The Department of Treasury has tapped Amazon Web Services' cloud computing infrastructure to host a revamped Web site for the agency as well as migrate four existing sites to Amazon's Elastic Compute Cloud (EC2).

The move marks the first time a cabinet-level federal agency is using AWS to host a Web site, according to Smartronix, which built the new site and executed the migration. Treasury awarded the contract to Smartronix in June 2010; the company worked with subcontractors Synteractive, TMP Government, and KPMG on the project.

The team also worked with Microsoft and AWS to redesign the Treasury site on a Microsoft SharePoint 2010 platform hosted on EC2. The contractors moved the department's SIGTARP.gov, MyMoney.gov, TIGTA.gov, and IRSOversightBoard.treasury.gov to the Amazon cloud as well. Smartronix worked with the federal government to migrate the Recovery.gov site to EC2 last year.

Other Microsoft technologies the new site leverages include Systems Center Operations Manager, Data Protection Manager, Windows Server 2008, and SQL Server 2008.

The new site also uses the Akamai Content Delivery Network to accelerate its performance and the Akamai SiteShield service to prevent denial of service attacks by hiding the cloud infrastructure from direct public access, according to Smartronix.

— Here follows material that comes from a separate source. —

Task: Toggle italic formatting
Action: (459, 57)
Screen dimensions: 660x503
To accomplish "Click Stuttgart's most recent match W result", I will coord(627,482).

Last year saw the federal government's first major cloud deployments, a trend that is on track to continue in a big way in 2011.

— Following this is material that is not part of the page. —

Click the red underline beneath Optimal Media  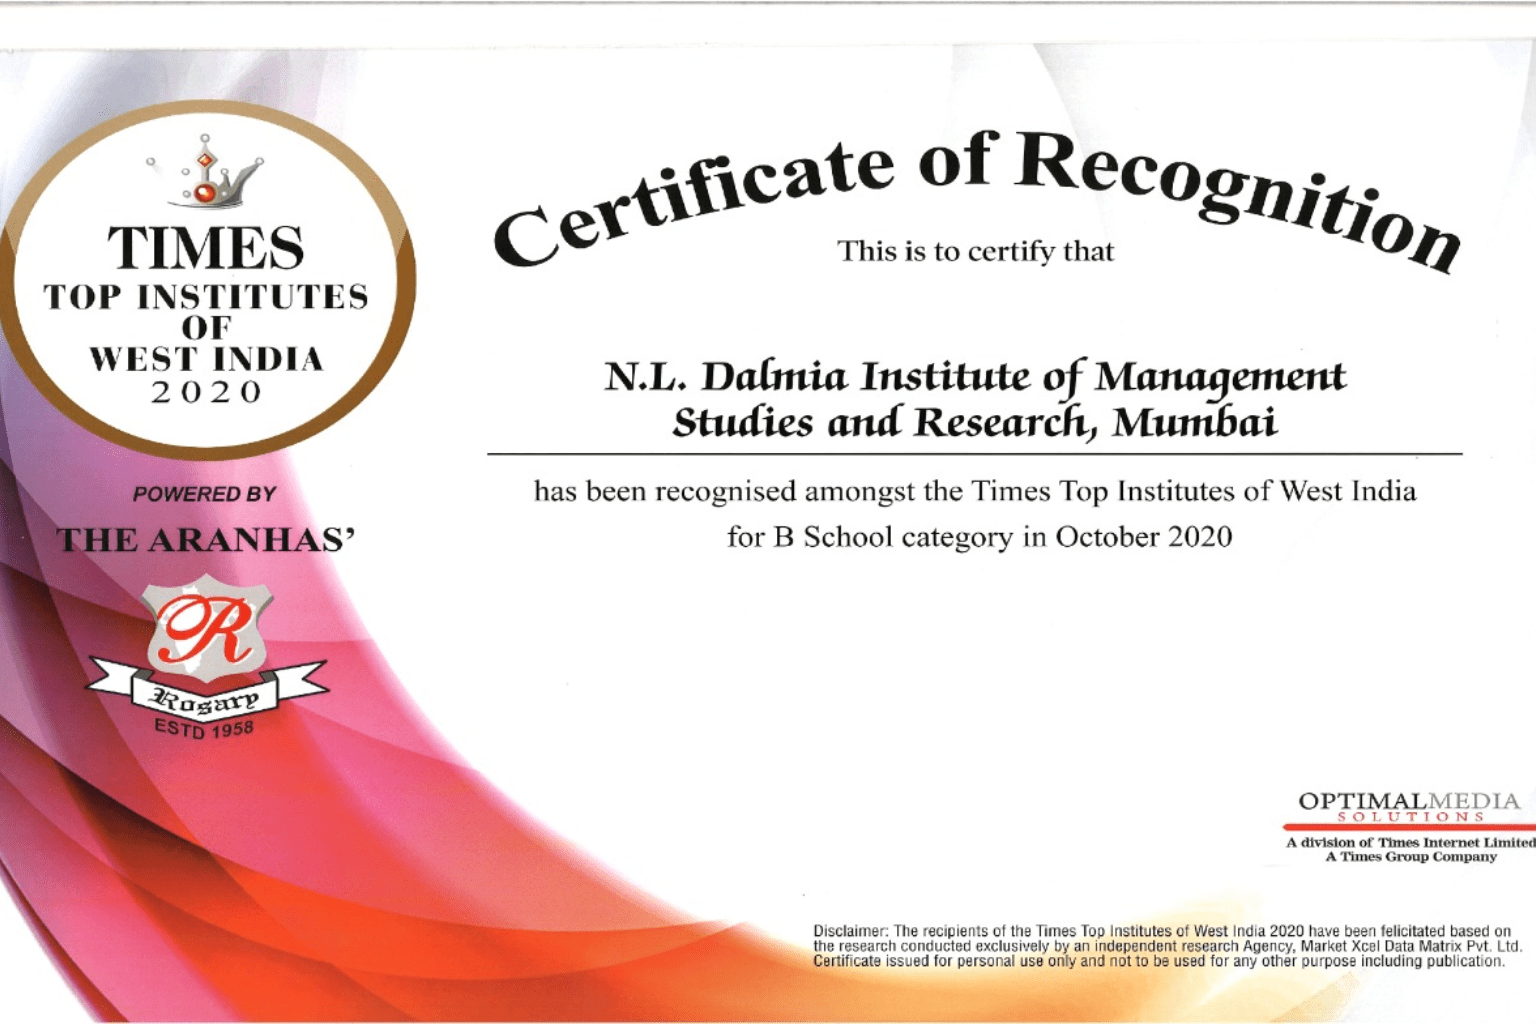tap(1408, 828)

In December, U.S. CIO Vivek Kundra unveiled a "cloud first" policy for federal agencies as part of an IT reform implementation plan aimed at cutting costs and creating more efficient federal IT operations, among other goals. The policy requires that all agencies move at least one system to a hosted environment within a year.

Federal agencies that have already embraced the cloud include NASA, which recently moved the daily activity-planning software for its Mars Rover to Amazon's cloud, and the Army, which will use a cloud hosted by the Defense Information Systems Agency (DISA) to consolidate its e-mail systems.

In the meantime, the Department of Interior's plan to move e-mail for 88,000 employees to Microsoft's cloud-based Business Productivity Online Suite was recently blocked by a court injunction. Google and reseller Onix sued the department in late October claiming it didn't follow federal procurement guidelines in its pursuit of a hosted e-mail and collaboration suite last year.